Personaje clave en la industria del vino, participó del desarrollo de etiquetas icónicas y de los primeros pasos que dio nuestra bebida nacional en el exterior. De regreso a la Argentina, tras casi dos décadas viviendo en Londres, retomó su trabajo de consultoría y lleva adelante su proyecto @vinoparaayudar, que convierte vino en ayuda para distintas ONG que hacen foco en la infancia. En esta entrevista, cuenta el camino que la llevó a dar el examen más difícil que existe en el mundo del vino.
–¿Cómo te acercaste al vino?
–Siempre hubo vino en casa.
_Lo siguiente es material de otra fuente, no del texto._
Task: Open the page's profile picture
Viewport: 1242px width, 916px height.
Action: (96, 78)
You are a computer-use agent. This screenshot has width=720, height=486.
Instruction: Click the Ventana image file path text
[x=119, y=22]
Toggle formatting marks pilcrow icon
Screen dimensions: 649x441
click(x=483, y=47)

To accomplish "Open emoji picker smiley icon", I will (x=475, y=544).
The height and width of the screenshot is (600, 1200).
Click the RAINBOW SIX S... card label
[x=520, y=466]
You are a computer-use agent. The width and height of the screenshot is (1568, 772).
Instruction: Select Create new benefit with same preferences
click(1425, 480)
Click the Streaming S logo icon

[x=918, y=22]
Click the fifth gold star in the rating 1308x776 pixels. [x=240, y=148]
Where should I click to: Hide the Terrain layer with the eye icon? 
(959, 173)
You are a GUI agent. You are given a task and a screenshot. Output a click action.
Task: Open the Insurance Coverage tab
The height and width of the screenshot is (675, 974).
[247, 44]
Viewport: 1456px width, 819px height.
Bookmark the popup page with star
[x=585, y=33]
Por el lado de mamá eran franceses, de Champagne, y mi bisabuelo era fanático: cuando nos invitaba a comer nos obligaba a todos, incluso a los chicos, a tomar vino. A mí entonces no me gustaba, y lograba que me sirviera agua en la copa de vino. Además, el plan habitual con mi papá, que era un bon vivant, era salir a comer a los mejores restaurantes de Buenos Aires. Él comía siempre con vino y mojaba el pan en el vino, pero me decía que eso no se hacía...
–¿Y cómo llegaste vos a trabajar en este mundo?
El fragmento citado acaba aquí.